И двинулся ученик этой дорогой, никуда не сворачивая. И дошел он до такого места, где дорога была перегорожена бревном, а у бревна стоял человек с железным мечом.
– Не проходил ли здесь мудрец? – спросил ученик.
– Как же, совсем недавно прошел.
– Где же он? – заволновался ученик.
– В пути, за пределами Поднебесной, – сказал страж, показывая на запад.
– И он ничего тебе не сказал, покидая Поднебесную?
– Нет. Он молча передал мне вот это.
Страж достал из-под плаща связку исписанных иероглифами табличек.
– Я пытался прочесть, но ничего не понял. Возьми, может быть, тебе удастся.
Ученик шел навстречу восходящему солнцу и, ничего не замечая вокруг, читал: «О! Как хаотичен мир, где еще не успели установить порядка! Все люди радостны, словно присутствуют на торжественном угощении или празднуют приход весны. Лишь один я спокоен и не выставляю себя на свет. Я подобен ребенку, который еще не явился в мир. О! Я несусь. Кажется, нет места, где я мог бы остановиться. Все люди полны желаний, лишь я один смог отказаться от всего. Я подобен тому, кто несется в морском просторе и не знает, где ему остановиться».

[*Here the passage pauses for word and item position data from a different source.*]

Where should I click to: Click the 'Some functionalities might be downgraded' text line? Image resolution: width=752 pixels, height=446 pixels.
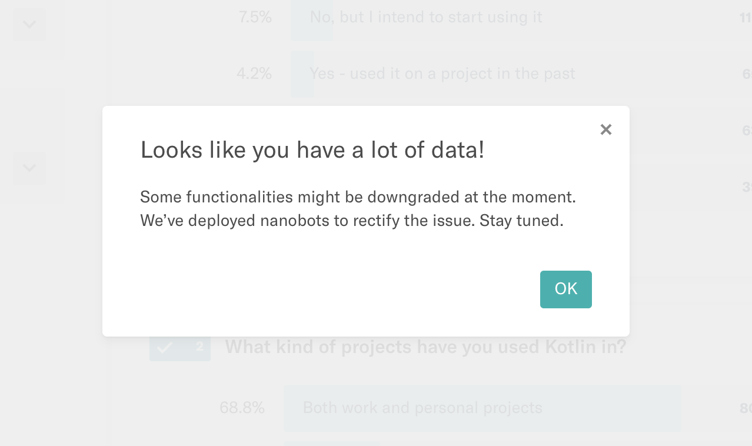coord(358,197)
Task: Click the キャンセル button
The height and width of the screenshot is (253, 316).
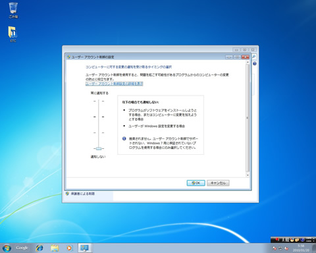Action: point(218,183)
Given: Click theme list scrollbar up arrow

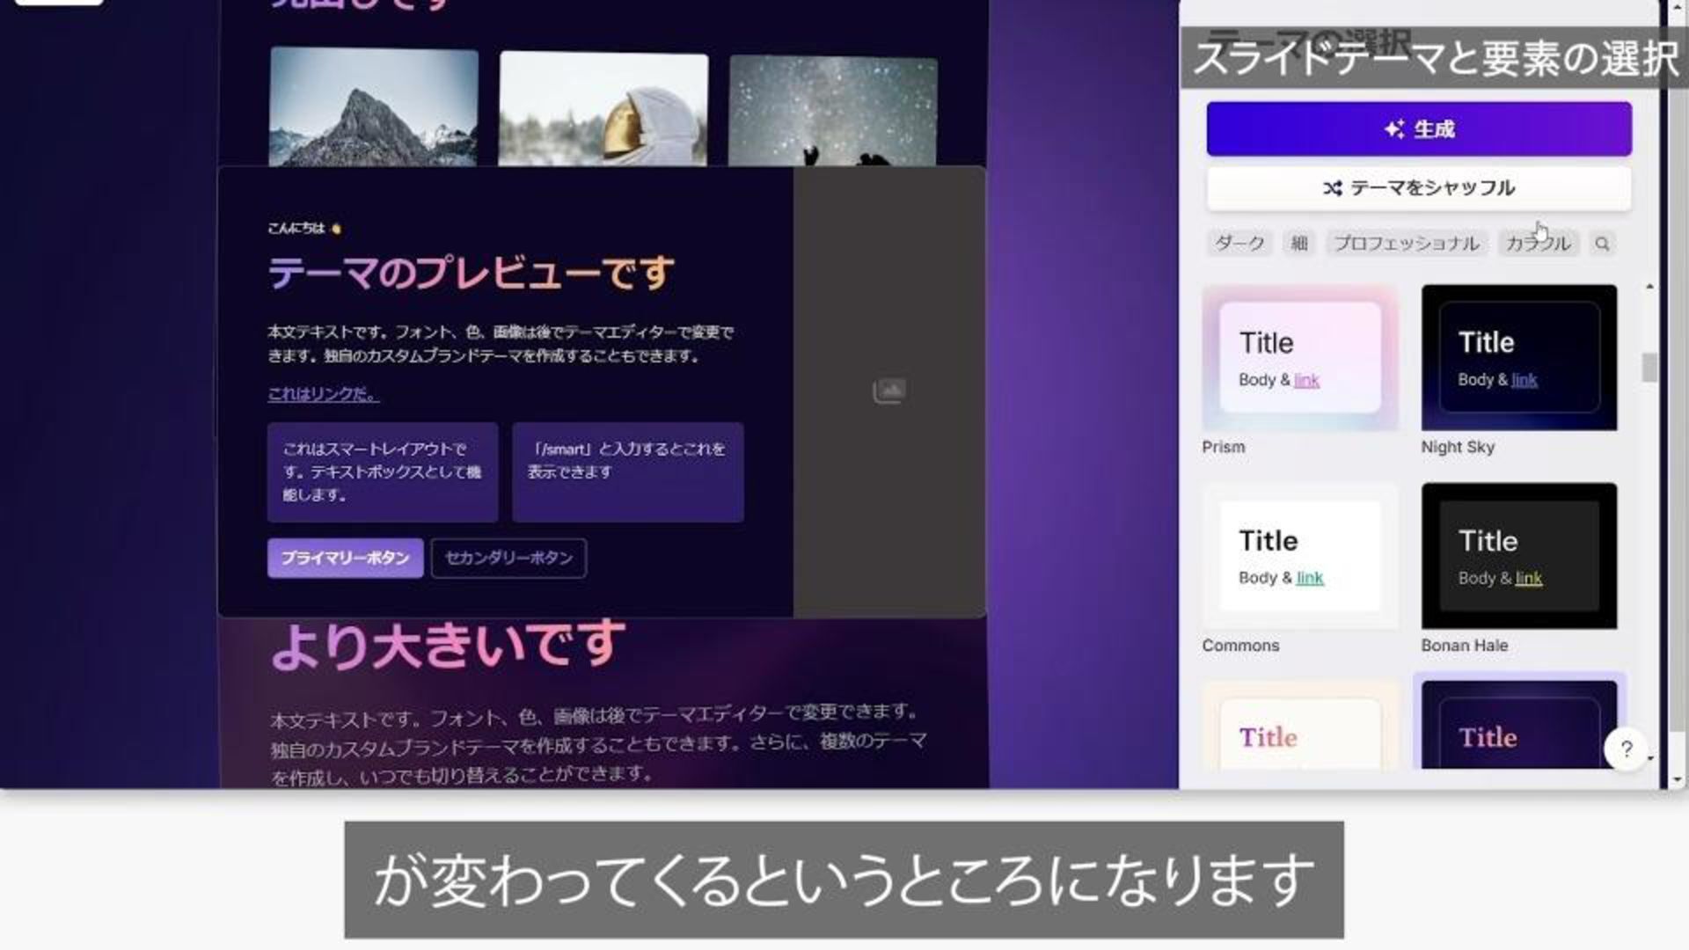Looking at the screenshot, I should click(x=1649, y=288).
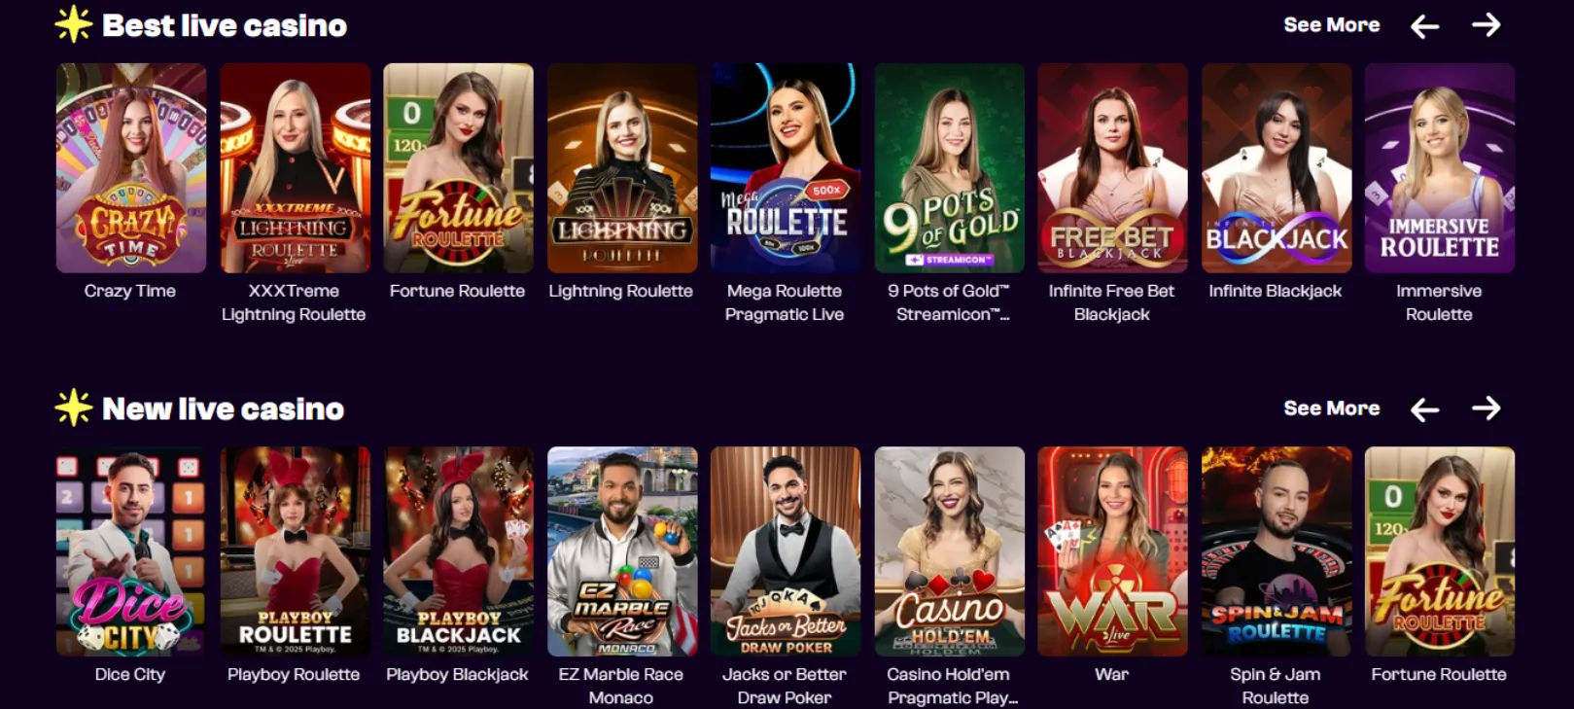Open Infinite Free Bet Blackjack tile
This screenshot has width=1574, height=709.
[x=1112, y=168]
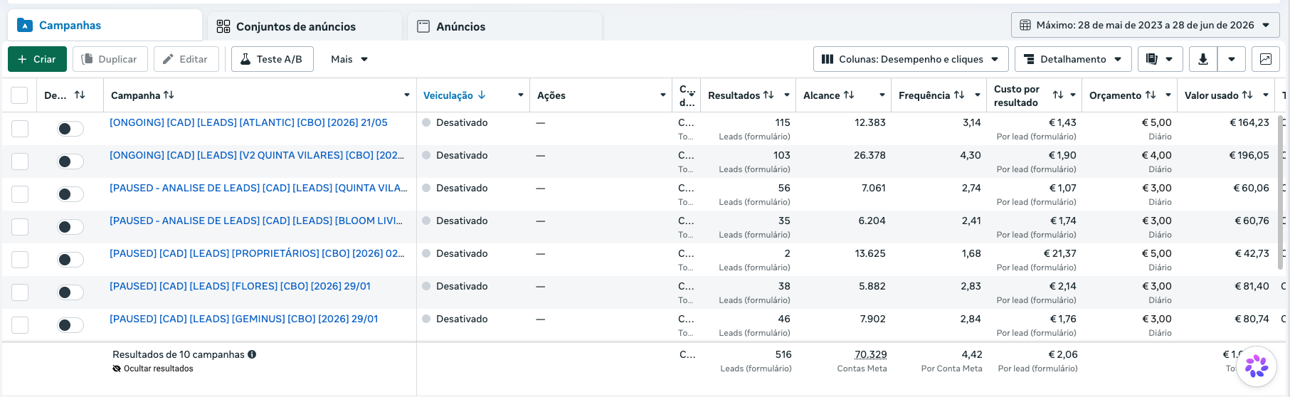Check the select-all campaigns checkbox
The image size is (1290, 397).
point(19,95)
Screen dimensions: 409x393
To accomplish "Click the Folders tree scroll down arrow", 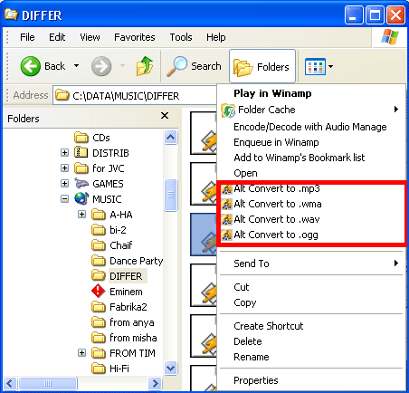I will (170, 368).
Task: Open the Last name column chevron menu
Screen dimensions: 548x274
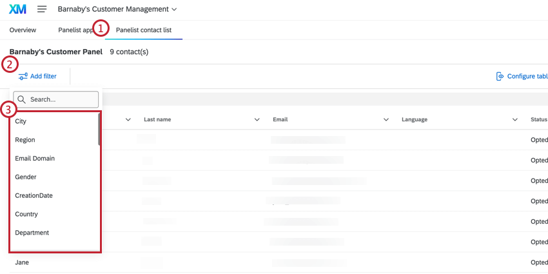Action: pyautogui.click(x=257, y=119)
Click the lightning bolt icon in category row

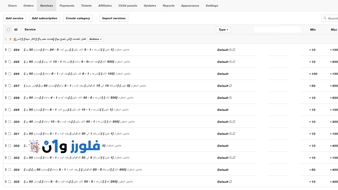[x=10, y=39]
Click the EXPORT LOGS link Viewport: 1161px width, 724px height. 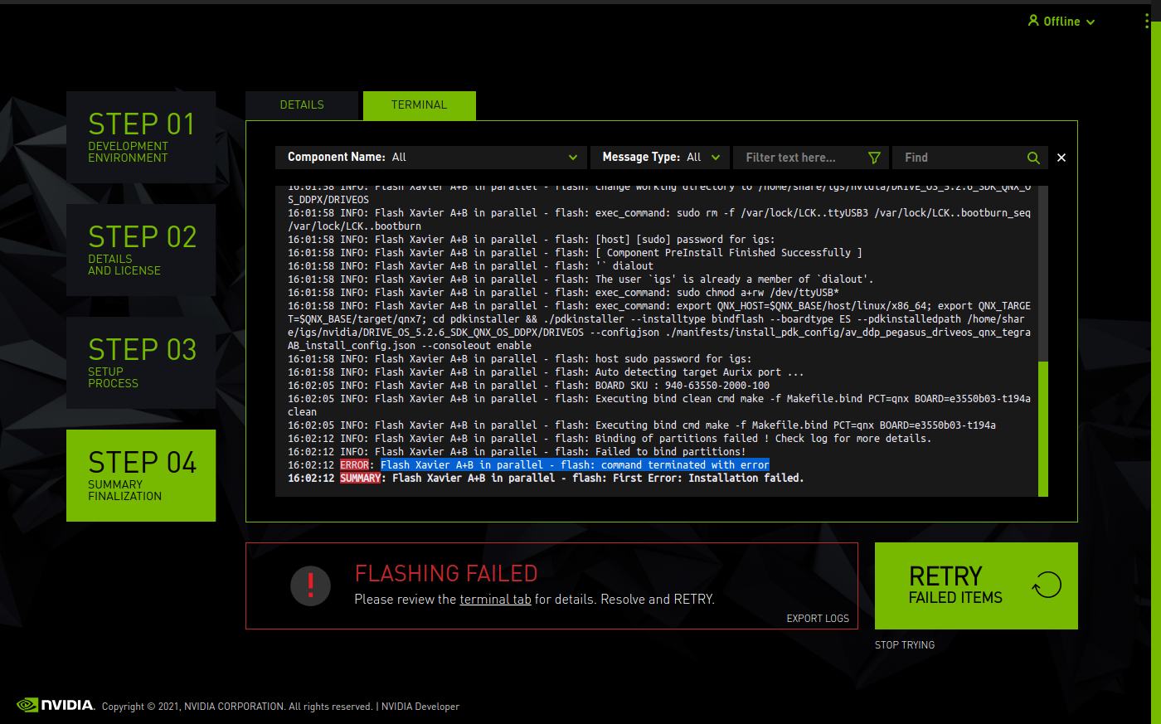818,618
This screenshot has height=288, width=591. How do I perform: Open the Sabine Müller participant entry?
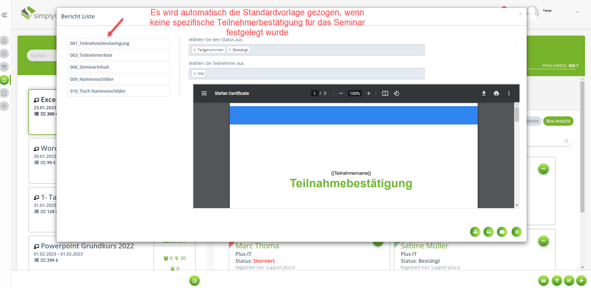424,246
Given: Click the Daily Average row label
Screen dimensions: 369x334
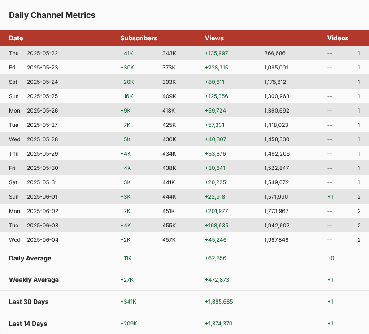Looking at the screenshot, I should coord(30,258).
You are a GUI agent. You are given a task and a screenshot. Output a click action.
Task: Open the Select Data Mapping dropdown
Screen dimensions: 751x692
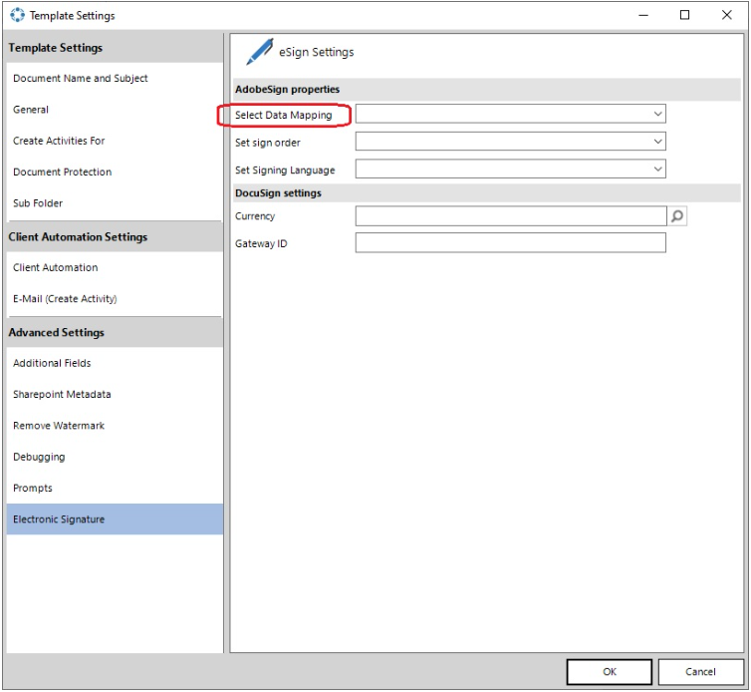pyautogui.click(x=510, y=114)
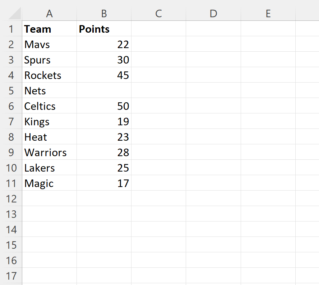The height and width of the screenshot is (285, 319).
Task: Select column C header
Action: (x=158, y=14)
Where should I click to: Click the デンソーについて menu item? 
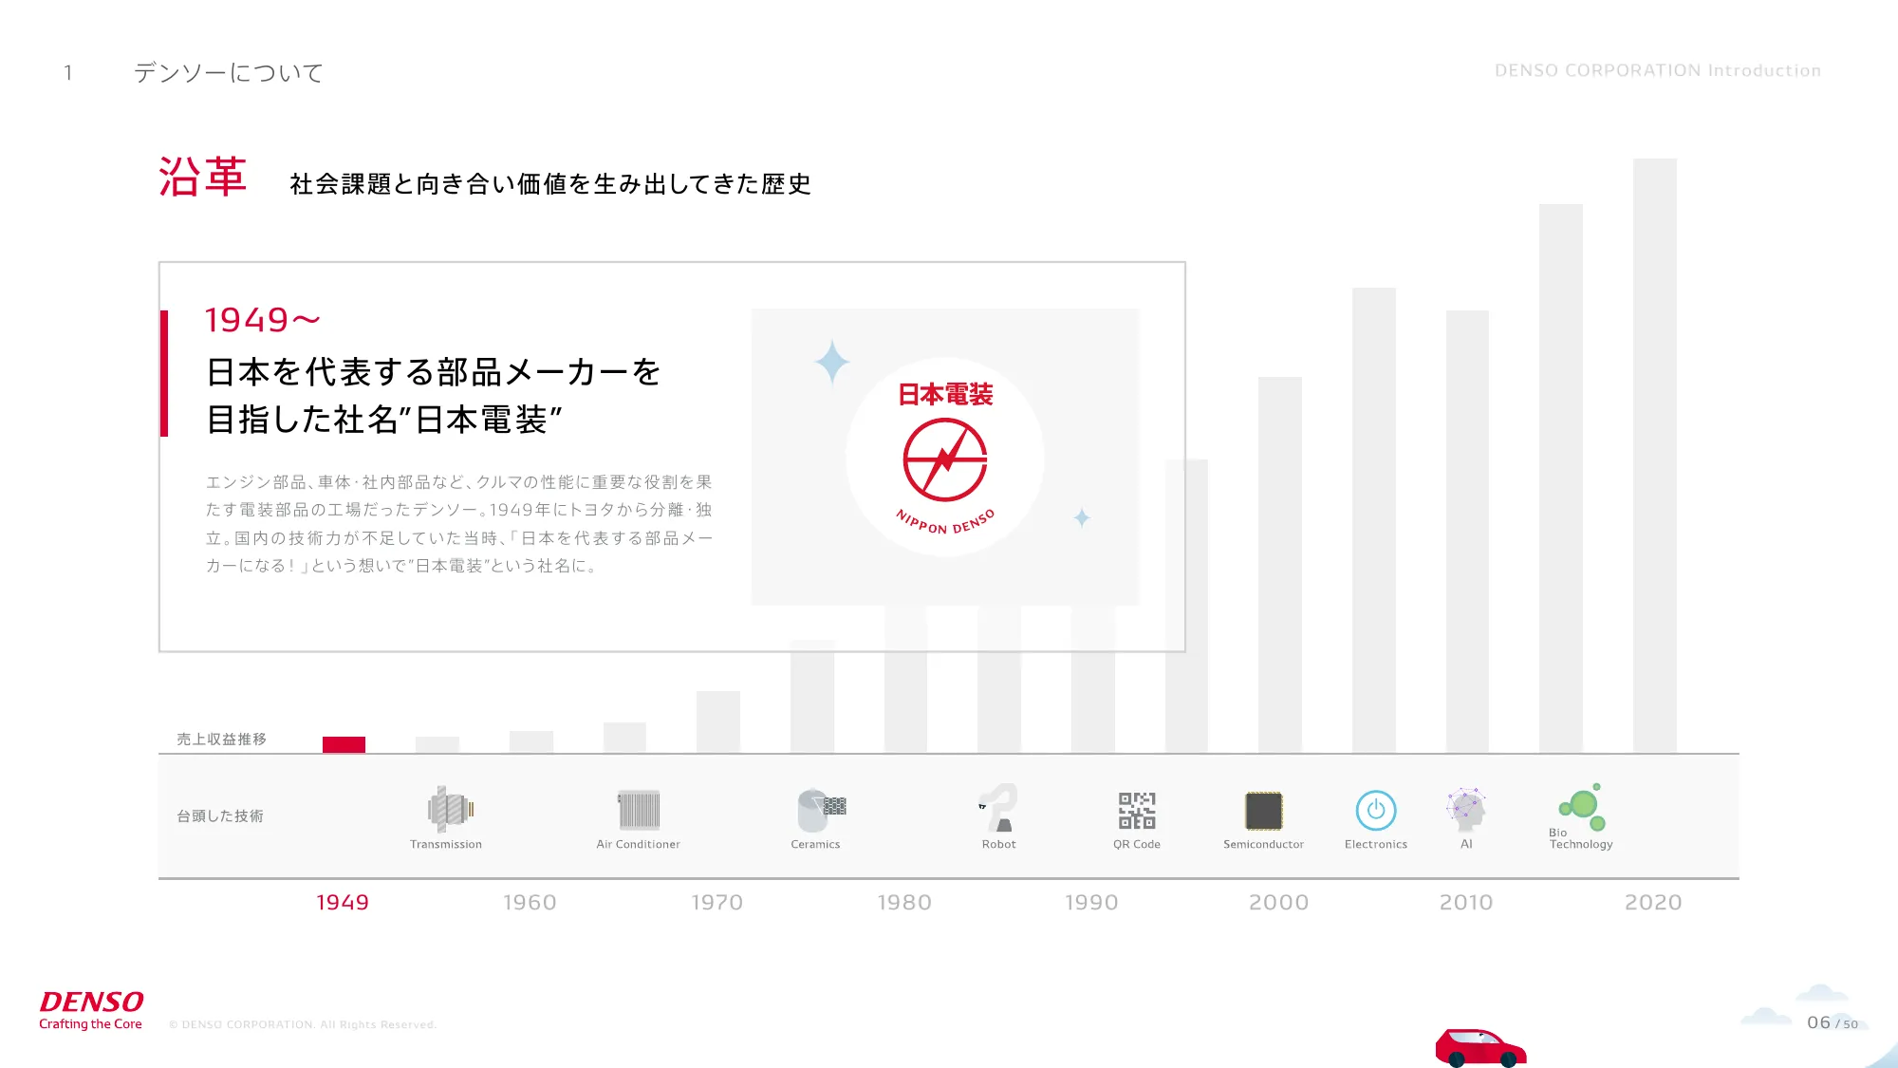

Царь сколотов сидел, поджав, по обычаю кочевников, под себя ноги. Острые колени выпирали из кожаных штанов. В свете факелов блестели и переливались на нем браслеты, серьги, нагрудные бляхи, черпак в его руке. Тяжелые ковры устилали земляной пол и свисали со стен, оставляя свободным лишь клочок неба в отверстии над дымящимся очагом.
В варварском великолепии одежд, утвари и убранства шатра терялся пришелец в скромной дорожной хламиде и с пегасом на голове, из-под которого свисали тронутые сединой волосы. Широко расставленные глаза смотрели с недоумением.
– Кто ты такой? – послышался голос сразу же после того, как Анахарсис приветствовал царя и священный очаг достойной их речью.
Вопрос этот, в котором звучало презрение, обжег, подобно бичу. Но Анахарсис не вздрогнул и не отвел взгляда. В нем лишь появилась какая-то отрешенность, словно бы оскорбленная память перенесла его в то скопление из каменных шатров на берегу теплого и ласкового моря. Там его поначалу тоже не могли понять. Но ведь тогда он и впрямь был чужеземцем, и его язык для эллинов был все равно что лепет ручья или вопль настигнутого арканом зверя. Кто-то в толпе, окружившей деревянный помост, где продавались обнаженные пленники, прислушивался к звукам чуждой речи, кто-то с любопытством вглядывался в его лицо и обменивался замечаниями о его внешности. Но такого оскорбительного равнодушия, такой нескрываемой вражды Анахарсис не ощутил даже тогда, когда вместе со свободой утратил имя, когда он приобрел кличку Скиф, ибо эллины называют его кочевой народ скифами.